福岡県内では、たとえば以下のような相談先があります。

・福岡自殺予防ホットライン:092-592-0783(24時間365日)
・きもちよりそうライン@ふくおかけん:LINE ID @469xxbam(月・木 16:00〜19:00)


■⑤ 「支援情報検索サイト」で“あなたに合う窓口”を探せる

相談先が多すぎると、逆に迷います。
そんな時は、「支援情報検索サイト」を使うと、悩み別・方法別・地域別で、自分に合う相談窓口を探すことができます。
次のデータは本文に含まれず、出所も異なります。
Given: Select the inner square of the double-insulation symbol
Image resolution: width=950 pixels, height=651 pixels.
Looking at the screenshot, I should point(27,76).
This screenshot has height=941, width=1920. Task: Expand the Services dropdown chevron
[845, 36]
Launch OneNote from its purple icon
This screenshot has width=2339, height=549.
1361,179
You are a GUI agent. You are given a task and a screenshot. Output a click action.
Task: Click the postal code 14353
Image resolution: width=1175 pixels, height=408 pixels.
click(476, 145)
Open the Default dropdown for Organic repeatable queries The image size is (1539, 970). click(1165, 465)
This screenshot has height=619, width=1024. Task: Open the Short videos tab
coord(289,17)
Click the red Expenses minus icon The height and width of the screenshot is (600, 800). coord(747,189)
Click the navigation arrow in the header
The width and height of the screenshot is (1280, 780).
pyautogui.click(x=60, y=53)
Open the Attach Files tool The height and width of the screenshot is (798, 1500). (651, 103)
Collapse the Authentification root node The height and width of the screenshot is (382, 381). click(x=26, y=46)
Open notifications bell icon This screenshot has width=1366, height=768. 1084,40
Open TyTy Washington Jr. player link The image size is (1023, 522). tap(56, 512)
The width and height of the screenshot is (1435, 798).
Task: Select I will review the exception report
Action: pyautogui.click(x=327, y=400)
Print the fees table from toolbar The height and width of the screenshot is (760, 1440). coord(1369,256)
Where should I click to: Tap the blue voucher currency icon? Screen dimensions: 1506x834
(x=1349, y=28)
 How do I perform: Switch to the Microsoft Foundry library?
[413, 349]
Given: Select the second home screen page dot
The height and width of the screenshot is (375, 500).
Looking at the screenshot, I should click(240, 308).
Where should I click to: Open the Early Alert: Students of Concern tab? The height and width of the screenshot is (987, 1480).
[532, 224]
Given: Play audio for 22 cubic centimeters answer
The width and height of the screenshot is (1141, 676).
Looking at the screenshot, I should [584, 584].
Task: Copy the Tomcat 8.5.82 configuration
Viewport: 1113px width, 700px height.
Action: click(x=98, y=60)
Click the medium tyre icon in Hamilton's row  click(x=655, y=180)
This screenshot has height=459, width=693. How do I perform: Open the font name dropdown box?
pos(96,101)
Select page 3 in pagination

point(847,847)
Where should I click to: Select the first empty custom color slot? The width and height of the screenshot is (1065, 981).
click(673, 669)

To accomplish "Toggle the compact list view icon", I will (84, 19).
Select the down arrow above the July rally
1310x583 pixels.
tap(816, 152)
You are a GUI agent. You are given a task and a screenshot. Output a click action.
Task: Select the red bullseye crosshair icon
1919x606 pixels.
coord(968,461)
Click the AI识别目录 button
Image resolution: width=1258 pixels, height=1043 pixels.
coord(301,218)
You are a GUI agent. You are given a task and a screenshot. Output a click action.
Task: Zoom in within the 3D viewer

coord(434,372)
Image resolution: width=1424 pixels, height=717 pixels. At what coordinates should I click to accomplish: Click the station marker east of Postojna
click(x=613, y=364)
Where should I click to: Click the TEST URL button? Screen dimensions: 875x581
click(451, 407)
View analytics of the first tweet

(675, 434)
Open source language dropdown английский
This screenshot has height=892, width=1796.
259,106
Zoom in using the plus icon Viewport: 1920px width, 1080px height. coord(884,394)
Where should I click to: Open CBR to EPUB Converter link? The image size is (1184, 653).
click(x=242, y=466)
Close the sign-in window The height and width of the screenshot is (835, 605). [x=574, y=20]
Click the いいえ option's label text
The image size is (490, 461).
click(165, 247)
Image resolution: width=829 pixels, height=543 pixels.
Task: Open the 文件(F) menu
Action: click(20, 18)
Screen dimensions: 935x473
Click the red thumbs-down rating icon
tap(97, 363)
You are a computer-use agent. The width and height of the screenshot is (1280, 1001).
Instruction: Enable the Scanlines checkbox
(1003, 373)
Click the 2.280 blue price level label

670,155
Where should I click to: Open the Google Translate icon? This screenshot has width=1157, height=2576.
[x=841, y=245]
「電話が苦手」「文章なら相談できる」「近くの対面窓口がいい」など、条件に合わせて選べることが大きな利点です。


■⑥ 家族や同僚の“変化”に気づく視点

本人が「大丈夫」と言っていても、危ない時があります。

・眠れない、食べられないが続く
・急に無口になる、逆に饒舌になる
・遅刻や欠勤が増える
・身だしなみが急に乱れる
・「消えたい」「迷惑をかけたくない」などの発言が出る

防災士として強く感じるのは、声かけは「励まし」より「確認」が有効だということです。
「最近どう?」「今、一番しんどいのは何?」と、状況を一緒に整理するだけでも違います。


■⑦ 相談の“ハードル”を下げる小さな工夫

いきなり深刻な相談をする必要はありません。

・「今日はしんどい」だけ伝える
・LINE相談など文章で始める
・時間を決めて短く相談する
・相談先の番号をスマホに登録しておく

災害時も、動ける人ほど「段取り」ができています。心の備えも同じで、ハードルを下げる準備が大切です。


■⑧ ひとりで抱え込まないための“備えの原則”

心の不調は、誰にでも起き得ます。
だからこそ、個人の努力だけに任せず、「つながり」を設計しておくことが防災です。

・相談先を1つ決める
・家族に「苦しい時の合図」を共有する
・支援情報検索サイトをブックマークする
・24時間窓口をスマホに登録する


■まとめ|心の備えは「相談先を知っている」ことから始まる

自殺対策強化月間が示しているのは、「助けを求めることは正しい」という社会のメッセージです。
心が限界の時に必要なのは、根性ではなく、つながる手段です。

結論:
相談先を知っていることは、命を守る“防災備蓄”と同じ価値がある。
被災地派遣(LO)で感じたのは、苦しさを言葉にできた人ほど回復が早いということでした。誰かに話すだけで、状況は必ず変わります。まずは一歩、つながれる準備をしておきましょう。